From the result,it is adviseable to select stocks with low correlations to each other. You wouldn’t want all the stocks in your portfolio to always rise and fall together — that could expose you to excess volatility that you may want to avoid.

From our correlation matrix, we observe that all of our stocks are positively correlated, albeit in varying degrees except IJS and AGG with negative correlation (-0.22). EFA is only weakly correlated with AGG (0.17), but EFA and the S&P 500 have a high correlation (0.78) with each other.

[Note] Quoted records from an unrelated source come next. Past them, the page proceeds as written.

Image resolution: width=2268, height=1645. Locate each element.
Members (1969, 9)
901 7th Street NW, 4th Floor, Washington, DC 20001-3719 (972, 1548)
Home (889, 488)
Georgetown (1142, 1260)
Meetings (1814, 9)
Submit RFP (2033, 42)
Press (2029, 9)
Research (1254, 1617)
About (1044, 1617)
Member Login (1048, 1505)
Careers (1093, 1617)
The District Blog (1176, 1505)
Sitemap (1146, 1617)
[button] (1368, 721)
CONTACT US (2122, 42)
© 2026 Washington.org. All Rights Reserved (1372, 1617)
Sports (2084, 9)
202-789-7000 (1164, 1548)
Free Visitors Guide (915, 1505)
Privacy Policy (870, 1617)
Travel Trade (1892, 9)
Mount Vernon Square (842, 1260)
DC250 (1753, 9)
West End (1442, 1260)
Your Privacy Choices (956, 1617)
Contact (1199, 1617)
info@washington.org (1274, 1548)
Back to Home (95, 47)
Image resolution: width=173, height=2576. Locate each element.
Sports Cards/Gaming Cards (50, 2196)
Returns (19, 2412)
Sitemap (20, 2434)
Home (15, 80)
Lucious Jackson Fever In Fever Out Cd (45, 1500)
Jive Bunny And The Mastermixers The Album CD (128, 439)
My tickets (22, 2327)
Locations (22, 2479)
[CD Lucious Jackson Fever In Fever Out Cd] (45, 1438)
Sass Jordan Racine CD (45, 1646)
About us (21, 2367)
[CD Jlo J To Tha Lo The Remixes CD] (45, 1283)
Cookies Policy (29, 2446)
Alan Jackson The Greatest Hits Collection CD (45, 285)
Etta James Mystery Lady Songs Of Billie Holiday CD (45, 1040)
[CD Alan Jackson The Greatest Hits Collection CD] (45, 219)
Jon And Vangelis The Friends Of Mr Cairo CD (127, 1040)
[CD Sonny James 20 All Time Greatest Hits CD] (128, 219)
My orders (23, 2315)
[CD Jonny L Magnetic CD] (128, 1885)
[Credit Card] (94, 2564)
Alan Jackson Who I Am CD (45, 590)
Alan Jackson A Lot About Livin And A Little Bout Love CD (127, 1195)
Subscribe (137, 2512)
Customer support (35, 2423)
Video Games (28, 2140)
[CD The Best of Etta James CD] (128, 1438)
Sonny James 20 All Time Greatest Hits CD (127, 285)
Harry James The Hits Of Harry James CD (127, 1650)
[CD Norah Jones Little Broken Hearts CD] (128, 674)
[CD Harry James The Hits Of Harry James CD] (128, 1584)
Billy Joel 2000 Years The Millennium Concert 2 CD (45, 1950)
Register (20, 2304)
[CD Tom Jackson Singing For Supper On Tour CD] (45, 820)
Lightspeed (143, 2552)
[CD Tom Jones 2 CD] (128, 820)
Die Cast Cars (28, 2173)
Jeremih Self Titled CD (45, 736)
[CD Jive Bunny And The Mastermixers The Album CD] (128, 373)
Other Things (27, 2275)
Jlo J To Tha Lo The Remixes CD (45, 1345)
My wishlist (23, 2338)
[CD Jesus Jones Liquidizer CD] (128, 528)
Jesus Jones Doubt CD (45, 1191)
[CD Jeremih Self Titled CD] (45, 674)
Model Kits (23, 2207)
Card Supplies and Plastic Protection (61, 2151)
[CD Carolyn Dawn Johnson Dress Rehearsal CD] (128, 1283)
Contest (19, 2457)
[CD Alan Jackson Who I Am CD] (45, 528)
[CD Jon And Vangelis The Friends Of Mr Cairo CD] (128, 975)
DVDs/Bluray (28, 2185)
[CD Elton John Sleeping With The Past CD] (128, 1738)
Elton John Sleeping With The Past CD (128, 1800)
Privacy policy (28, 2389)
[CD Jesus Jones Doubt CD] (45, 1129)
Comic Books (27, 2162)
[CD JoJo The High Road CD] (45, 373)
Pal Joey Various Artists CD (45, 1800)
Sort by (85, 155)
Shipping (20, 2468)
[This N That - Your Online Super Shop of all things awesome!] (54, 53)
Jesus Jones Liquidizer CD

Importantly, our stocks have a fairly high positive correlation with the market, meaning they tend to move with the market most months.

Building our portfolio and assesing performance

Assign weights

wts <- c(1/3, 1/3, 1/3)

Construct a portfolio using our returns object and weights

Only select first three columns to isolate our individual stock data

portfolio_returns <- Return.portfolio(R = returns[,1:3], weights = wts, wealth.index = TRUE)

Then isolate our S&P 500 data

benchmark_returns <- Return.portfolio(R = returns[,4], wealth.index = TRUE)

Merge the two

comp <- merge.xts(portfolio_returns, benchmark_returns)
colnames(comp) <- c("Portfolio", "Benchmark")

Build an interactive graph to compare performance

dygraph(comp, main = "Portfolio Performance vs. Benchmark") %>%
  dyAxis("y", label = "Amount ($)")

This shows that if we had invested $1 into our Developed-market securities in Europe Cap-600-Emerging Markets-Aggregate Bond portfolio at the beginning of 2012 and didn’t touch it (i.e., no re-balancing), our portfolio’s value would have increased by 45.5%. This beat the performance of the S&P 500, which still yielded a return of about 9.9% over the same time horizon.